Она вдруг расхохоталась.
— Проблем?.. Надеюсь, Пенчо лопнет от злости и от ревности. Если кроме того, что он рискует остаться без этой церкви, ему расскажут, что тут замешан один интересный священник, он может просто свихнуться. — Она внимательно посмотрела на Куарта. — И стать опасным.
— Вы меня пугаете. — Куарт осушил свою рюмку с мансанильей, и было очевидно, что произнесенные им слова не имеют ничего общего с действительностью.
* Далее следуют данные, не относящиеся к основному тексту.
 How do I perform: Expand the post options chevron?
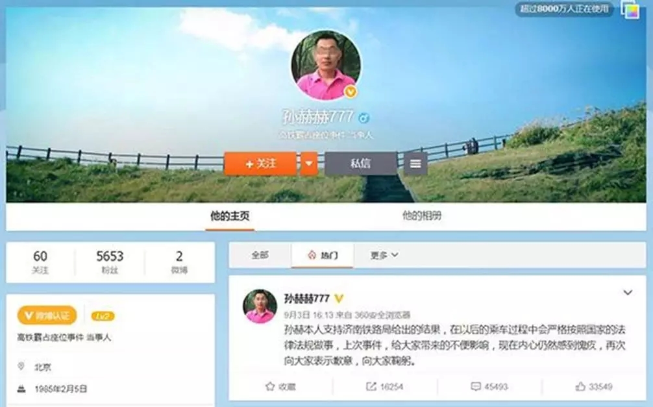click(x=628, y=293)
Макарена продолжала размышлять.
— Как бы то ни было, — наконец проговорила она, — ваша идея насчет сундука Карлоты совсем неплоха. Вы лучше поймете, что означает церковь Пресвятой Богородицы, слезами орошенной.
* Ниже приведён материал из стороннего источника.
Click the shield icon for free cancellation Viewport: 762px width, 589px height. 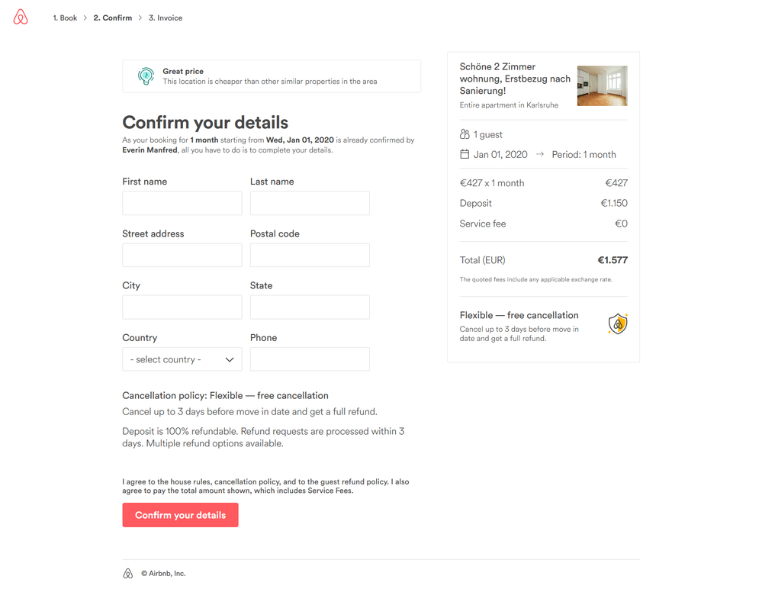point(618,324)
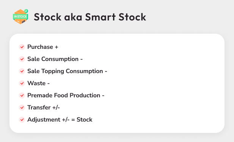The image size is (234, 142).
Task: Click the check icon beside Sale Consumption
Action: 22,59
— Ваша подруга Грис, — заметил Куарт, отправляя в рот кусок ветчины, — жалуется на нехватку денег для продолжения работ…
— Совершенно верно. Нам с герцогиней только-только хватает на жизнь, а приход находится в самом плачевном состоянии. У дона Приамо жалованье мизерное, а воскресные сборы даже не покрывают расходов на воск для свеч. Временами мы чувствуем себя, как какие-то первопроходцы из фильмов, над головами которых в небе кружат стервятники… Особенно по четвергам: тогда имеет место особенно любопытное зрелище.
И, прихлебывая мансанилью из новой рюмки, она поведала Куарту, что церковь Пресвятой Богородицы, слезами орошенной, является неприкосновенной до тех пор, пока каждый четверг — день кончины в 1709 году ее предка Гаспара Брунера де Лебрихи — в восемь часов утра в ней служатся мессы за упокой его души. По этой причине каждый четверг в последнем ряду скамей неукоснительно усаживаются один из людей архиепископа и нотариус, которому платит Пенчо Гавира, и оба следят, не будет ли допущено какой-либо неточности или ошибки.
Куарт не поверил своим ушам; оба рассмеялись, однако смех Макарены смолк раньше.
— Детский сад, правда? — вдруг посерьезнев, сказала она. — Какая глупость… но от этого зависит все. — Она подняла свою рюмку, но, не донеся ее до губ, снова поставила на стойку. — Любой другой священник, который не будет служить эту мессу по четвергам или в чем-то отступит от ритуала, обречет эту церковь на снос; таким образом, и архиепископ, и банк «Картухано» окажутся в выигрыше… Поэтому я боюсь, что после удаления отца Оскара они предпримут что-то против дона Приамо.